Es lo que tiene esto del bienestar, que lo hemos construido tan tarde y tan frágil que ante la más mínima de las tormentas que puedan acechar su adecuado funcionamiento, ¡zas!… nos tememos lo peor. La semana pasada, organizado por la Red Española de Políticas Sociales y el Consejo Superior de Investigaciones Científicas, tuvo lugar un encuentro de expertos en políticas públicas. La finalidad era analizar la situación del Estado del Bienestar en España tras la crisis. Uno de los términos más utilizados fue el de «sostenibilidad», que viene a ser una versión culta del «virgencita, que me quede como estoy», algo sumamente injusto en un país en el que las prestaciones sociales no han alcanzado la intensidad de los países europeos de nuestro entorno.

Nos tememos lo peor y hay razones para la alerta. Los recortes sociales son una crónica anunciada. Hasta ahora, apenas se ha producido algún arañazo, limitando la retroactividad de la reciente Ley de la Dependencia, pero el horizonte apunta algunas amenazas importantes. Sin ir más lejos, la edad de jubilación actual parece que tiene los días contados. Si echamos un vistazo a nuestro alrededor, tengo que confesar que los franceses y su capacidad de reacción me pone; hay que ver la respuesta de los vecinos del norte: en lo que va de año, han sido capaces de convocar seis movilizaciones contra la política social de Sarkozy y además con huelgas generales de las de verdad y no de baja intensidad. Todo eso porque sus dirigentes se han empeñado en jubilarlos un lustro antes de lo que nos espera a los españoles a partir de dentro de muy poco, al pasar de los 60 a los 62 años. Ya se sabe que las comparaciones son odiosas, pero me da la impresión de que lo es todavía más el resultado si lo haces.

Según nos contaron, con nuestra entrada en la UE pasábamos a formar parte de un club selecto. Pero nadie nos había dicho que la condición era el pago de un peaje tan relevante como perder la capacidad de decidir acerca de qué modelo de bienestar queremos y necesitamos. Ahora nos dictan desde Bruselas hasta dónde podemos proteger y lo que tenemos que recortar para seguir perteneciendo a la elite.
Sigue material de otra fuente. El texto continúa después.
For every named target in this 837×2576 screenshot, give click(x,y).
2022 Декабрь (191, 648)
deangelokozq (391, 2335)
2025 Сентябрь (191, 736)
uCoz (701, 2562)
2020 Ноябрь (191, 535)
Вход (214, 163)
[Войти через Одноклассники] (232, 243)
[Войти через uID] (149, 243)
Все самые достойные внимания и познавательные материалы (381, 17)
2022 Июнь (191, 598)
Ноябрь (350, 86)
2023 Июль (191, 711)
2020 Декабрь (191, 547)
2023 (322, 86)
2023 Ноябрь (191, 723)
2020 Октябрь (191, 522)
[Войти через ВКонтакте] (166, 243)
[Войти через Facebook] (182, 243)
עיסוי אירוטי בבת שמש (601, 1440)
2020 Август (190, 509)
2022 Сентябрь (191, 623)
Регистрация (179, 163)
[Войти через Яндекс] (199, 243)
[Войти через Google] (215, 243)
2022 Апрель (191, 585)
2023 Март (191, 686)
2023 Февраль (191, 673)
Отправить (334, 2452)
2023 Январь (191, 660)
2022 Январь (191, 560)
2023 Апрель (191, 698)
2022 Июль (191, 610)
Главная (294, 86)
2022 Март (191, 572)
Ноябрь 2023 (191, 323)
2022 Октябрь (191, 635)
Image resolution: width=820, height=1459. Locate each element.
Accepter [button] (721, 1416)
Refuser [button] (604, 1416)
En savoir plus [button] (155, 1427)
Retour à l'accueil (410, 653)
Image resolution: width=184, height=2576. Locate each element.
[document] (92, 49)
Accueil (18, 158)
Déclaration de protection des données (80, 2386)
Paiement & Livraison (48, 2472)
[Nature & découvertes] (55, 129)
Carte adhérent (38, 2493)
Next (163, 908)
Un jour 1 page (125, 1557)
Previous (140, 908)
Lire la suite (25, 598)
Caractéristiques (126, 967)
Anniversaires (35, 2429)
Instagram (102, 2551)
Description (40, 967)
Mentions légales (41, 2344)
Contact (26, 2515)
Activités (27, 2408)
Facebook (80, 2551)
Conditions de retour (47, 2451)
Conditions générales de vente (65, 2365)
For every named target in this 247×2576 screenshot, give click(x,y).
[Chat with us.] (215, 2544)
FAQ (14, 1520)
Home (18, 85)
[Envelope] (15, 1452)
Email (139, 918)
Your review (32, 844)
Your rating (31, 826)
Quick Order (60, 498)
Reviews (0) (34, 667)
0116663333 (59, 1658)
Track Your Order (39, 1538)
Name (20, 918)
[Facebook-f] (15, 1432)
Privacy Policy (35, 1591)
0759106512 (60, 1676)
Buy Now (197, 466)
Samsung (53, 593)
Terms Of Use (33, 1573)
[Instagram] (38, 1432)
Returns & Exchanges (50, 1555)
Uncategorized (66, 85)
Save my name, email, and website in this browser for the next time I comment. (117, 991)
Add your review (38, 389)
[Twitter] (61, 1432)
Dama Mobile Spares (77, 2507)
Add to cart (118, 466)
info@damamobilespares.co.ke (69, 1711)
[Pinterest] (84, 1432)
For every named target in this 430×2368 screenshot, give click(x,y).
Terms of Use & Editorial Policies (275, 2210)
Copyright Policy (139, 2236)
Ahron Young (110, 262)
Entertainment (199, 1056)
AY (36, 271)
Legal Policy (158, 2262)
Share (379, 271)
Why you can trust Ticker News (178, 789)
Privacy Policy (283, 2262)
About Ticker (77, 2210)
Lo malo es que los recortes nos pillan sin la faena terminada y con un carajal entre las distintas comunidades, de manera que algunas prestaciones de las autonomías que más empeño están poniendo ni siquiera se parecen a las de otras comunidades que miran hacia otro lado, retrasando y precarizando las distintas medidas de protección.

El Congreso de Políticas Sociales ha sido una buena muestra de esta dificultad de construir un modelo de protección al mismo tiempo que un Estado descentralizado sin los suficientes elementos de cohesión que garanticen la expansión equitativa de los derechos sociales. Ojalá alguien tomara nota de esta evidencia, pero da la impresión de que no corren buenos tiempos y además tampoco parece que sea un tema que interese a la mayoría de la sociedad española. Al menos, a la vista de su escasa presencia en el debate público.